Suppose $\Omega$ is a bounded domain in $\mathbb{R}^n$. Consider the Dirichlet boundary value problem for poisson equation $$ \left\{\!\! \begin{aligned} &-\Delta u(x)=f(x),x\in\Omega\\ &u|_{\partial\Omega}=0 \end{aligned} \right. $$ given $f\in C(\bar\Omega)$. A classical solution is $u\in C^2(\Omega)\cap C(\bar \Omega)$ satisfying the above equation pointwise. A weak solution is $u\in H_0^1(\Omega)$ such that $$\int_\Omega \nabla u\cdot\nabla v=\int_\Omega fv\quad \text{for all } v\in H_0^1(\Omega).$$ To show a classical solution is also a weak solution, one has to show if $u\in C^2(\Omega)\cap C(\bar \Omega)$ is a classical solution, then $u\in H_0^1(\Omega)$ and $u$ satisfies the identity in the definition of a weak solution. I can show the identity, and I can show if $u\in H^1(\Omega)$ then $u\in H_0^1(\Omega)$ by trace theorem. The question is how to prove $u\in H^1(\Omega)$?
Edit: The original question was how to show $C^2(\Omega)\cap C(\bar \Omega)\subset H^1(\Omega)$, which may not be true. The above question is the one I really want to ask.

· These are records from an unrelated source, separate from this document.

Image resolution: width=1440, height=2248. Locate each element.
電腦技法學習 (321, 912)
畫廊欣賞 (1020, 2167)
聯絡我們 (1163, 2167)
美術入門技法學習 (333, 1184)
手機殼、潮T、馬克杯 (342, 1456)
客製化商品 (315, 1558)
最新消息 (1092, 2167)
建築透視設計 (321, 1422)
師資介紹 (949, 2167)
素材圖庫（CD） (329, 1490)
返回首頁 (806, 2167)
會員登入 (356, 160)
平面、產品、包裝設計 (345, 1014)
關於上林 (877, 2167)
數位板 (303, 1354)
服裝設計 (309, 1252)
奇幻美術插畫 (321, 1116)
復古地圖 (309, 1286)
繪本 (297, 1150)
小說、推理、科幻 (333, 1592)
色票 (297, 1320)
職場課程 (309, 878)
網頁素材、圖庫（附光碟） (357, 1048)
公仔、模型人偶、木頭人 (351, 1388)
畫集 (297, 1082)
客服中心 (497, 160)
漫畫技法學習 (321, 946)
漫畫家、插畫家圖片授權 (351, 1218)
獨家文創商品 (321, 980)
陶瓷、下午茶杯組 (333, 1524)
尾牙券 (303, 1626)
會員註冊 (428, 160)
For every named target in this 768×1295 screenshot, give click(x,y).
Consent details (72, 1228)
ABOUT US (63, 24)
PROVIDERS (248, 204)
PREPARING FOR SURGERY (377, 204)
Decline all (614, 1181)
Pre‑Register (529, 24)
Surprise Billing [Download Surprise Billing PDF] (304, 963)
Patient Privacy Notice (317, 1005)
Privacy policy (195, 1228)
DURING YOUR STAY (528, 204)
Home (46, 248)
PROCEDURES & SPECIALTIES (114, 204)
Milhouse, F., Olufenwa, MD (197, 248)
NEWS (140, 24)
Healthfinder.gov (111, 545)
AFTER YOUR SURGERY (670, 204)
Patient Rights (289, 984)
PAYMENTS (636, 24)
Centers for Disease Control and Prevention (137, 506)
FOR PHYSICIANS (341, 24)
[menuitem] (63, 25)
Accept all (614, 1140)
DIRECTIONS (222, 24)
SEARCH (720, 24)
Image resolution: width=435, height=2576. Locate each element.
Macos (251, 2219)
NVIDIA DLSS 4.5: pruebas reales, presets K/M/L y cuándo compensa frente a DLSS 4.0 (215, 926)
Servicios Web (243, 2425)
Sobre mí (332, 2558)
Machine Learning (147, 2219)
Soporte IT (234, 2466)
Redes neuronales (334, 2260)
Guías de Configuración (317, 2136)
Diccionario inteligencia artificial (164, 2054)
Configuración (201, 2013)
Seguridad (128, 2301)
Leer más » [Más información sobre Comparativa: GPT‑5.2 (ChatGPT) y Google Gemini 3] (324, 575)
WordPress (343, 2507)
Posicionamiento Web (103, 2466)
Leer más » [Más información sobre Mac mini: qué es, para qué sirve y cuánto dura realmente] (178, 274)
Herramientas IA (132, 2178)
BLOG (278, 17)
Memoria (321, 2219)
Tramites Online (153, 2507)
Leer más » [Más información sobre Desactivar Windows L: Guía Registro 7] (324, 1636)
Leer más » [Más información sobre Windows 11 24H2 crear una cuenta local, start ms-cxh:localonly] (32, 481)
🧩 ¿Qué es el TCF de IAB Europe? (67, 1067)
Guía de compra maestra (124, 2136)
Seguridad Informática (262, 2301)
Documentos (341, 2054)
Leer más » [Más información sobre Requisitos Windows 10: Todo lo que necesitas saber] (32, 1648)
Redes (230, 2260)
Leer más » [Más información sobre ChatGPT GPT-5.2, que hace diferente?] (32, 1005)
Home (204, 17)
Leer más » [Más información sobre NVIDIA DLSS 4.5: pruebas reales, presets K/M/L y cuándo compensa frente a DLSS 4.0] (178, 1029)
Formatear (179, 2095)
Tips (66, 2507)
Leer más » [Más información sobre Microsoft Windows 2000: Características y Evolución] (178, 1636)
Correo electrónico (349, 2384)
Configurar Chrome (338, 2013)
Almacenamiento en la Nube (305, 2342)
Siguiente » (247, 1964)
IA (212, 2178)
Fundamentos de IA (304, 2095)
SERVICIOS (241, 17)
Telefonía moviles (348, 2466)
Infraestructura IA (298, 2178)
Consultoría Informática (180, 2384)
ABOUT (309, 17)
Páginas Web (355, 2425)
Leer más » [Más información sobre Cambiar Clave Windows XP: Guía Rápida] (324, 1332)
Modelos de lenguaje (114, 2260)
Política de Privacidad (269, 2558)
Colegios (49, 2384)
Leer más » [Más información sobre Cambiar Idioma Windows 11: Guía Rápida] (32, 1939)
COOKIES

Let $u$ be a classical solution to the Dirichlet problem. To prove that $u \in H^{1}_{0}(\Omega)$, we proceed as follows:
Obviously $u \in L^2(\Omega)$ since $u$ is continuous on the compact set $\bar \Omega$ and hence bounded. The weak derivative is simply the ordinary derivative, what remains to show is that it is in $L^2(\Omega)$.
This follows from the fact that $\Delta u = f$ is also in $C(\bar \Omega)$ by definition of your classical solution and is hence bounded. And if both $u$ and $\Delta u$ are bounded, then so is $\nabla u$.
Now we use that $Tu = 0$ for continuous functions that vanish on the boundary, by definition of the trace operator $T$. A subtle but important theorem asserts that, for any $u \in H^1(\Omega)$, we have $Tu=0$ if and only if $u \in H^{1}_0(\Omega)$.
Finally, integration by parts shows that $\Delta u = f$ weakly.